Oldskooler Ramblings

the unlikely child born of the home computer wars

Slowly, Come, Together

Posted by Trixter on March 4, 2008


In the last two weeks, I have achieved the following in my quest to finish MONOTONE before arriving at Block Party:

  • Gotten the flu (took up three days right there)
  • Wrote a completely customizable abstract input routine (complete with keyboard configuration utility — with tipsheet writer!) because some composers will throw a hissy fit if the basic interface isn’t exactly like ${FAVORITE_TRACKER}
  • Wrote a keyboard interrupt handler (complete with human-readable labels so that “410Ah” reads like “Ctrl+LShift+Alt+F7”) because you never know when some hissy-fit composer will demand the use of Ctrl+LShift+Alt+F7
  • Wrote instantaneous-fast (not an exaggeration) text routines, including multiple virtual screens that use hardware video pages where available

…and I haven’t sounded a single note yet. But you can actually watch the pieces slowly come together now, and it’s pretty damn fun writing from scratch what is essentially turning out to be a miniature operating system.

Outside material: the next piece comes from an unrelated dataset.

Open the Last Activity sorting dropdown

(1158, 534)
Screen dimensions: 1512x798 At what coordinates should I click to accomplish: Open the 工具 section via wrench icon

Next up: The main framework request handler/dispatcher and a finalized abstract Song object (and MONOTONE-specific descendant). Hopefully both tomorrow night, or I’ll have to stop development to work on my presentation :-/

3 Responses to “Slowly, Come, Together”

  1. guest said

    What is actually the Monotone program? Does it turn the PC into an “R2D2” :P , or does it play serious advanced music and sounds in *.WAV quality?

  2. Trixter said

    When finished, it will be a music composition program for extremely simple output devices. The PC speaker is the first supported device, with others to follow (PCjr, Tandy 1000, CMS/Game Blaster, etc.).

    It’s a tracker. For more info on what a tracker is, see: http://en.wikipedia.org/wiki/Protracker

  3. guest said

    Cool. I’ve not gotten too mutch into how the different sound systems for the computer works, so I really have no clear idea how a tracker works, but it sounds advanced.